LogicalResult dynamic_persistent(KernelOp kernel) {
if (already_dynamic_persistent(kernel)) { /* sub_7C0DF0 idempotence */
emit_warning(kernel.loc(), "Kernel is already dynamic persistent");
return success();
}
SetVector<uint32_t> program_ids;
walk_kernel_and_collect_program_ids(kernel, &program_ids); /* sub_7C0600 */
ScfWhileOp loop = build_scf_while(kernel.loc());
Block *cond = loop.before_block();
Block *body = loop.after_block();
OpBuilder cb(cond);
Value valid = cb.create<IsValidProgramIdOp>(/*pid=*/cond->arg(0));
cb.create<ScfConditionOp>(valid, cond->arg(0));
IRMapping map = build_program_id_mapping(program_ids, body->arg(0));
clone_kernel_body_into(kernel, body, map); /* rebuilds 5 op kinds */
OpBuilder bb(body, body->getTerminator());
Value next = bb.create<CancelNextProgramIdOp>();
body->getTerminator()->setOperands(next);
return success();
}
InsertOCGKnobs (D17)
TileASInsertOCGKnobs (CLI tileas-insert-OCG-knobs, description "This pass emits OCG knobs as specific optimization hints for the backend OCG compiler") bakes llvm.inline_asm ops carrying .pragma "..." directives into late IR so OCG — the closed-source PTX→SASS scheduler inside ptxas — sees them as scheduler knobs. Two knobs come out of this pass.
The first knob, emitted by sub_7C6870, is .pragma "global knob SchedResBusyXU64=1";\n (42 bytes). Two conditions gate it: the function contains at least one MMA-family op (TypeID &unk_5B46EB8, discovered by walker sub_7C6150 invoking predicate sub_7C5FD0), and the module-level nv_tileaa.target_spec value falls in {100, 101, 102, 103, 110} — Blackwell sm100..sm103 plus Jetson Thor sm110. The arithmetic at 0x7C6A5D..0x7C6A68 is the literal target_spec - 100 <= 3u || target_spec == 110. The llvm.inline_asm op lands at function entry with empty operand and constraint strings and has_side_effects=true; it tells OCG to treat U64 issue-slots as extra-busy, throttling the scalar 64-bit lane against tcgen05 MMA on TMEM-heavy Blackwell kernels.
The second knob, emitted by sub_7C6DA0, is .pragma "next knob FenceCode";\n (31 bytes).
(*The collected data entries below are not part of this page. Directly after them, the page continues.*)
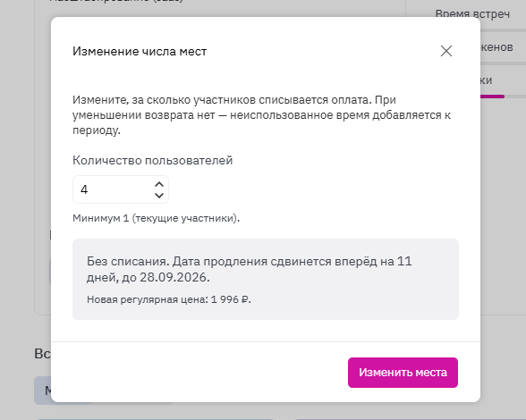
Task: Click the Количество пользователей label
Action: point(153,160)
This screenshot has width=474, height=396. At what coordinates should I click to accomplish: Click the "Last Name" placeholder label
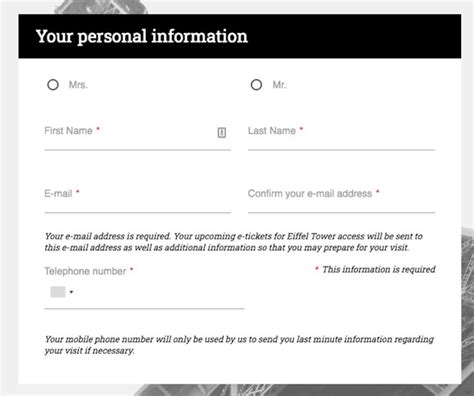(x=272, y=131)
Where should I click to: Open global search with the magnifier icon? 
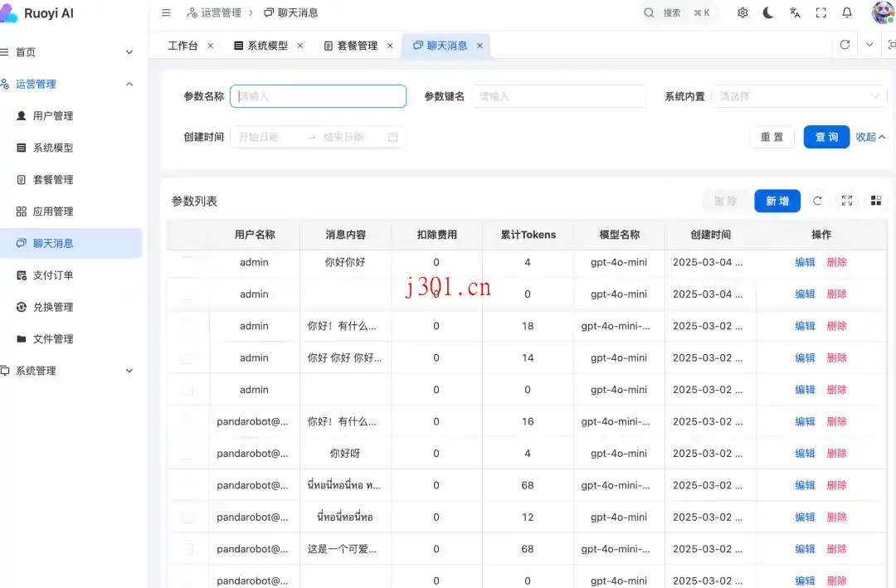point(648,12)
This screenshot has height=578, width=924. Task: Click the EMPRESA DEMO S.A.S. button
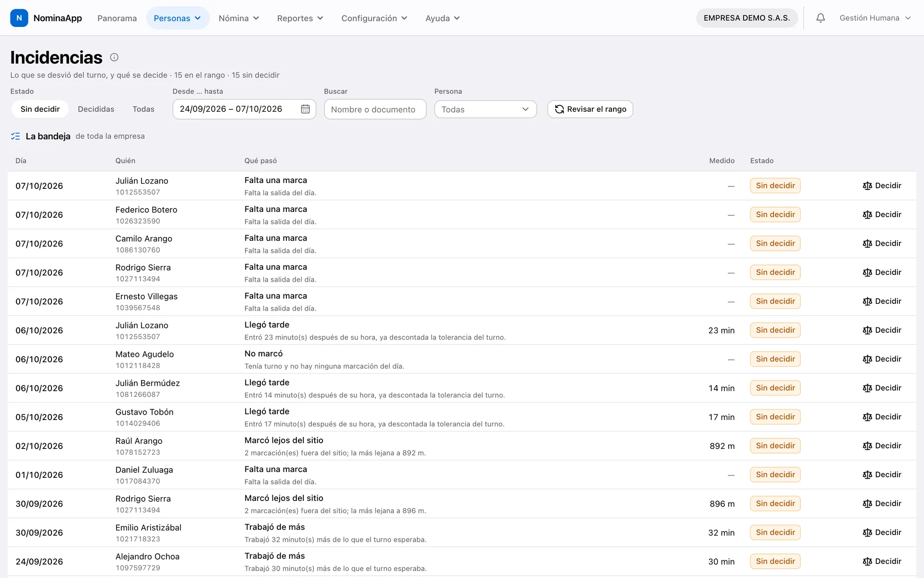click(x=746, y=18)
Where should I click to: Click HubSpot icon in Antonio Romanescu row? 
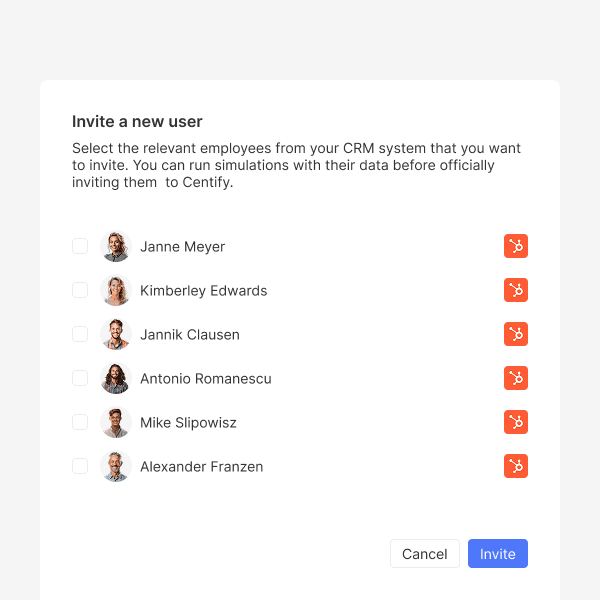(x=516, y=378)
It lands before every op whose class-info matches &unk_5B44F28 (async-pipeline fence / arrive, collected by sub_7C63D0 + sub_7C6220) or &unk_5B44F58 (mbarrier / cluster-barrier, collected by sub_7C6000 + sub_7C6300). Both walkers post-filter through sub_13FDD70, sub_1496CE0, and sub_1497290. The knob applies to the next PTX instruction, so OCG won't reorder the lowered fence/barrier across surrounding memory ops. A second emission path, emitFenceCodePragmaBefore at sub_1162CF0, fires from three tileas-to-LLVM conversion patterns (sub_123DC20, sub_123E6B0, sub_123F090) so individual op lowerings can emit FenceCode inline during dialect conversion. With has_side_effects=true blocking DCE and CSE, the inline-asm op survives every downstream lowering until NVPTXAsmPrinter writes it into the PTX text stream. A parallel ocgEnterDirectives / ocgLeaveDirectives ODS-property family (~12 op-property converters across nv_tileaa / nv_tileas / cute_nvgpu) reaches the same end result through structured attributes rather than inline-asm.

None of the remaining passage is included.